Required work: Starting with the first of the rows below, copy out every line word for word, stopping after the line that contains "(x=322, y=689)". Leave out the pictures.

(Target pointing data)
= = =
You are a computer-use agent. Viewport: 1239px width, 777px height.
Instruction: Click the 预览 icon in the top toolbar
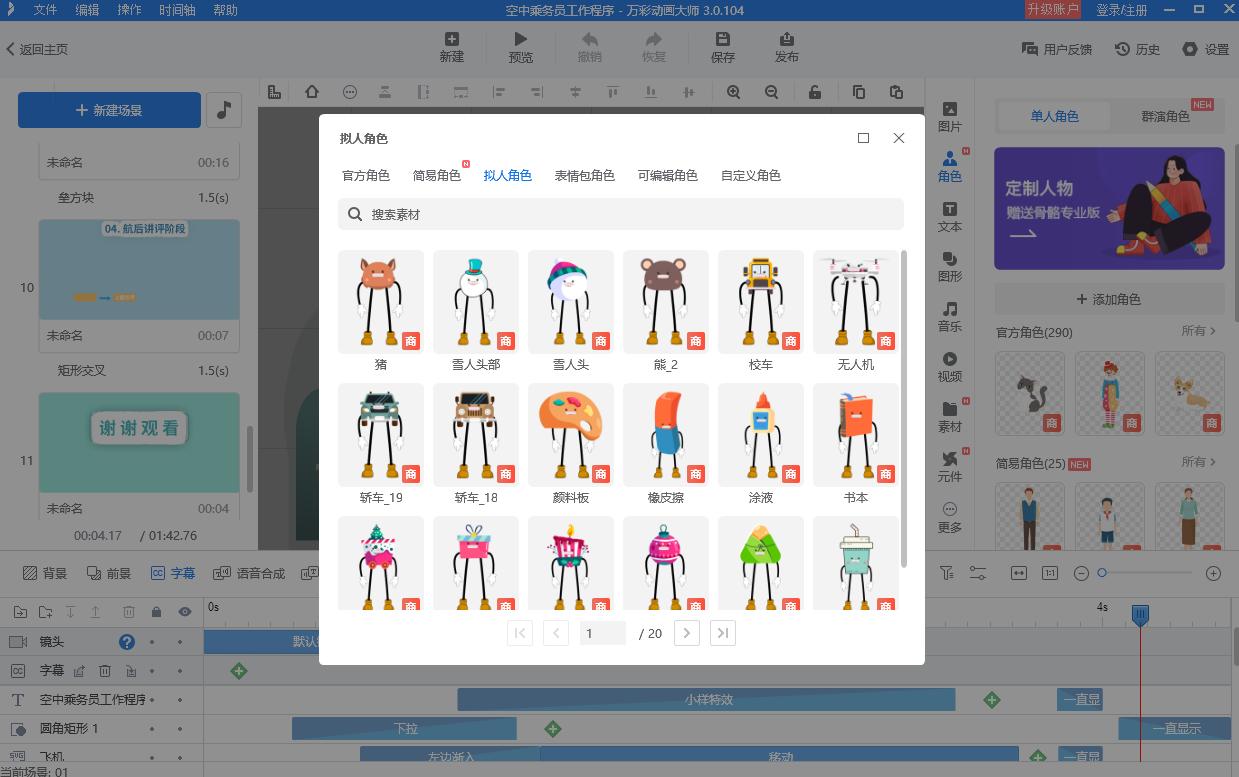pyautogui.click(x=520, y=46)
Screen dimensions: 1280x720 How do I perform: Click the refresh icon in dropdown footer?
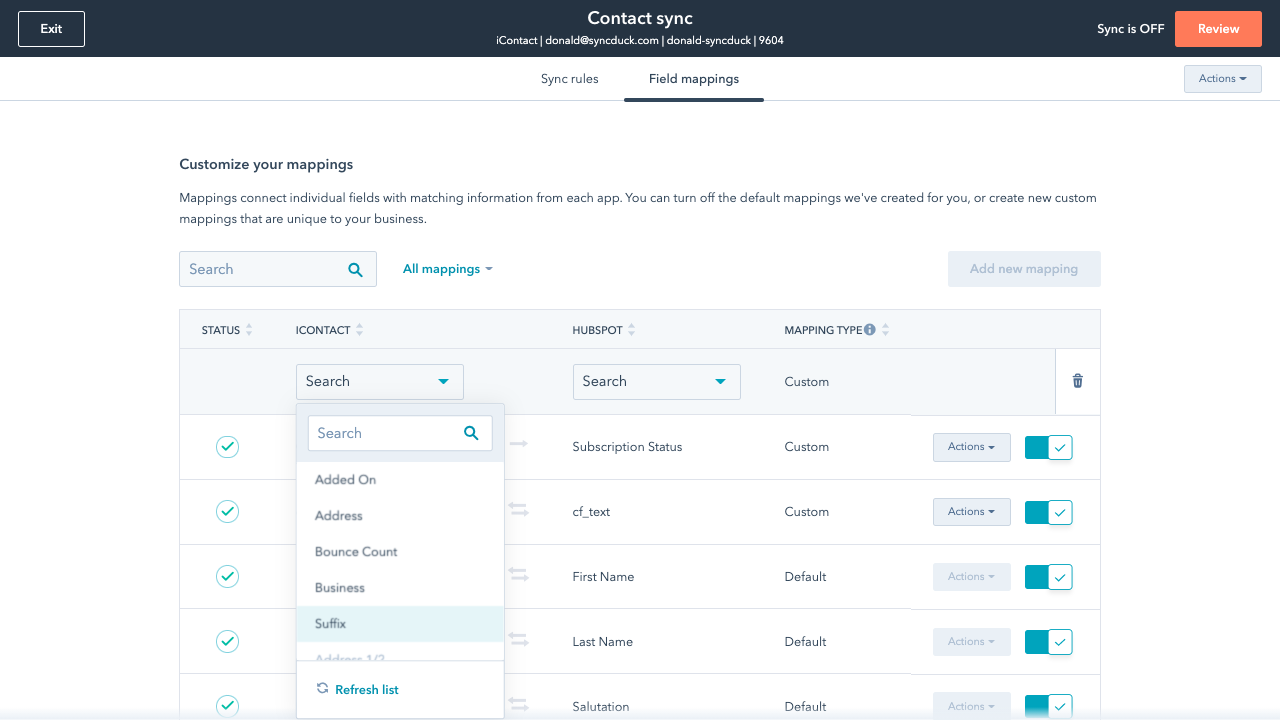(x=322, y=689)
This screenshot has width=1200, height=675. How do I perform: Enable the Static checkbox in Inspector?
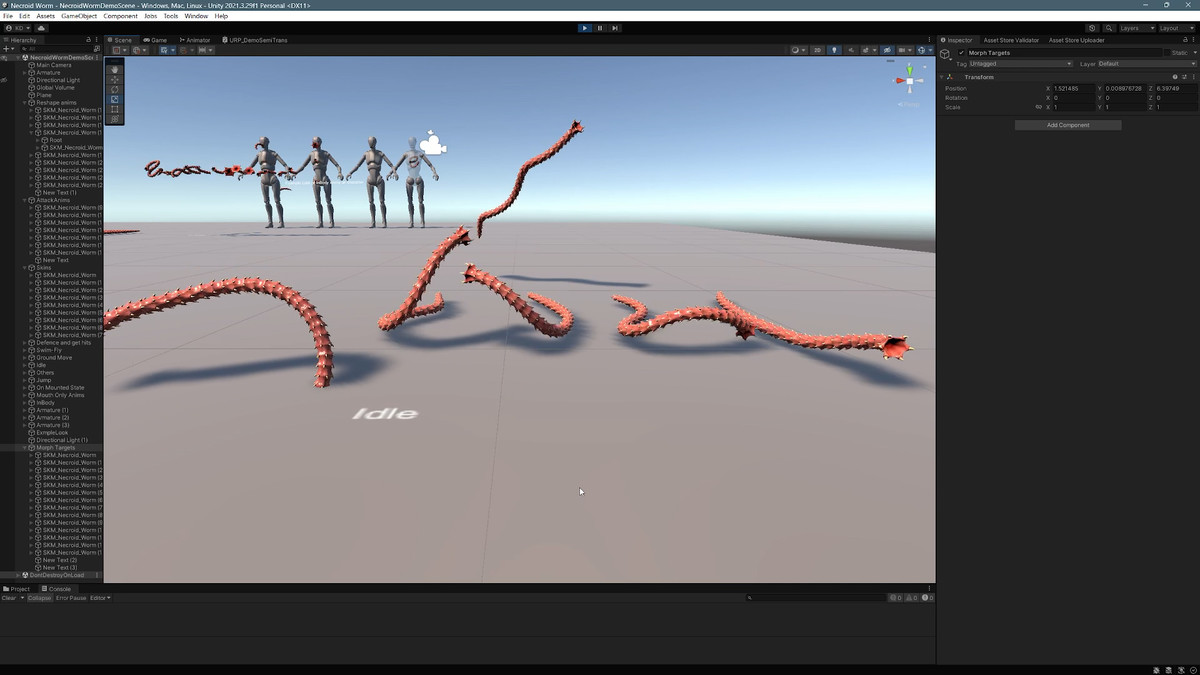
= = =
Solution to this task:
You are a computer-use agent. Viewport: 1239px width, 777px height.
Instruction: Click the 预览 icon in the top toolbar
pyautogui.click(x=520, y=46)
Screen dimensions: 1280x720 How do I perform: Click the refresh icon in dropdown footer?
(x=322, y=689)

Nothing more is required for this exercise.